Two important cases against Re-promulgation of ordinances:

  • D.C. Wadhwa V. State of Bihar:
  1. The State of Bihar adopted a practice of re-promulgating the ordinances on a massive scale from time to time without their provisions being enacted into acts of the legislature.
  2. The practice was that, after the session of the State Legislature was prorogued, the same ordinances which had ceased to operate were re-promulgated containing substantially the same provisions almost in a routine manner.
  3. This practice was challenged by D.C. Wadhwa was against the constitutional provisions and against the condition of approval of Legislature after the fixed period of six months.
  4. It was held that large-scale Repromulgation of same ordinance repeatedly in a routine manner amounts to usurpation of legislative function by the executive, colorable exercise of power and a fraud on constitutional provisions.
  • Krishna Kumar Singh V .State of Bihar:
  1. The honorable in its majority opinion stated that re-promulgation of ordinance is constitutionally impermissible as it represents an effort to overreach the legislative body which is the primary source of law-making in a parliamentary democracy.
  2. Repromulgation defeats the constitutional scheme under which a limited power to issue ordinances is conferred to the President and the governors
  3. So, we can clearly see that this emergency provision is very much abused by way of re-promulgating or extending the tenure of ordinances again and again.
  4. In this conflict between the two branches of the Govt.- Legislature and Executive the third branch, Judiciary comes as a resolver by way of interpreting the constitutional provisions

Conclusion:

Our Constitution establishes a division of powers between the legislature, executive, and judiciary, with the legislature’s function being to pass laws.
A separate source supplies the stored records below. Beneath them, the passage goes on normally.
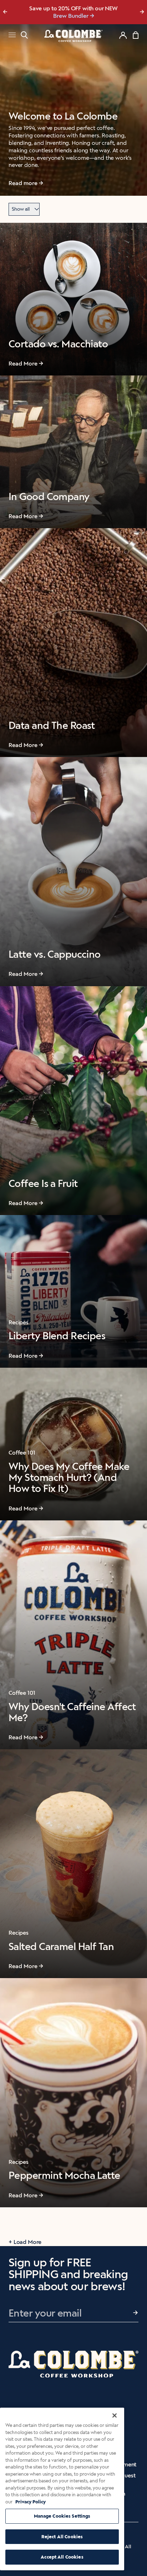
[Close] (114, 2415)
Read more (23, 183)
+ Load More (25, 2242)
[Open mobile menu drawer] (12, 35)
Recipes (19, 1322)
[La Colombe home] (73, 35)
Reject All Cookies (62, 2536)
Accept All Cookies (62, 2557)
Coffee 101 (22, 1452)
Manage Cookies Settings (62, 2516)
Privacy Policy (30, 2501)
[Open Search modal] (24, 35)
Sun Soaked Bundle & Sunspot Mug (71, 15)
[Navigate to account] (123, 35)
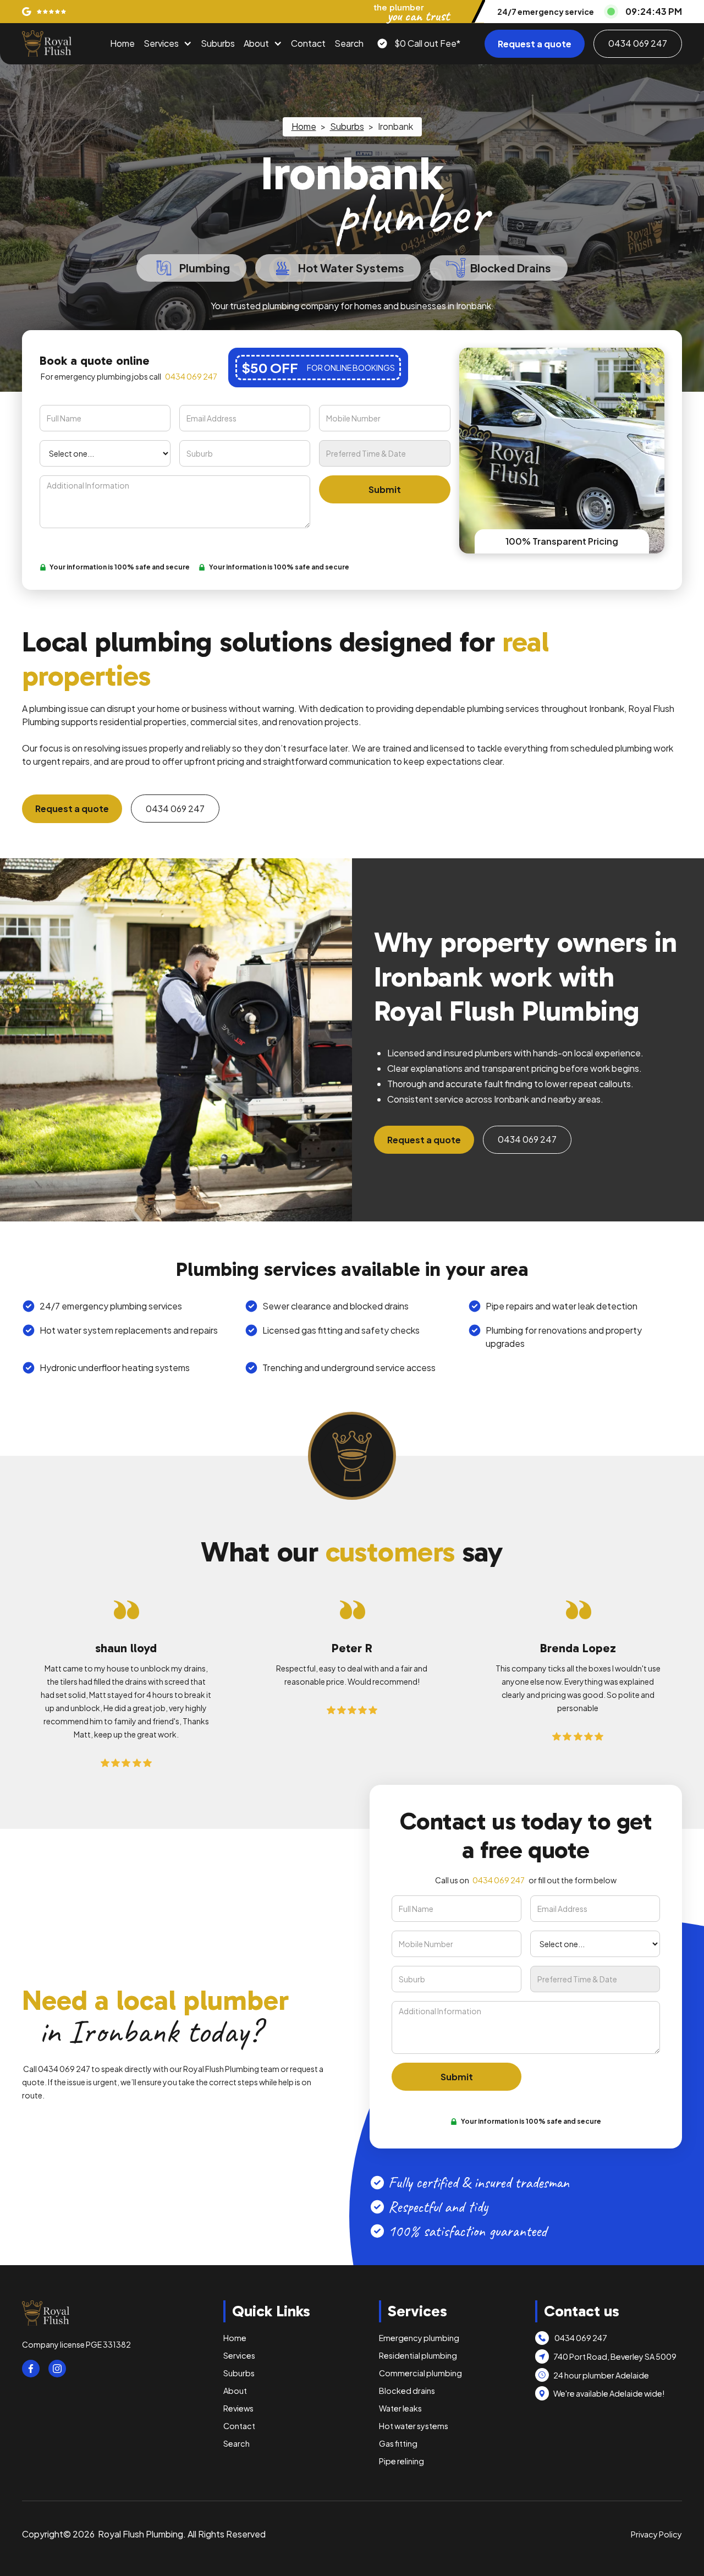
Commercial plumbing (420, 2373)
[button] (167, 43)
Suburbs (218, 43)
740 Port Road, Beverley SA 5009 (614, 2356)
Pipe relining (401, 2461)
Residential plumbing (418, 2355)
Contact (308, 43)
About (256, 43)
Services (161, 43)
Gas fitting (398, 2443)
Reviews (238, 2408)
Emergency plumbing (419, 2338)
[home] (47, 43)
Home (122, 43)
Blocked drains (407, 2391)
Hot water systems (413, 2426)
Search (349, 43)
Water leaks (400, 2408)
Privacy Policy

The executive branch must exercise caution and can only issue ordinances in unexpected or urgent situations, not to avoid legislative oversight and debate.

Mains oriented question:

The right to promulgate an ordinance is simply a power to be used under exceptional circumstances, and it cannot be used for political purposes.” Examine how and why the ordinance power has been used and abused since the country’s independence. (250 words)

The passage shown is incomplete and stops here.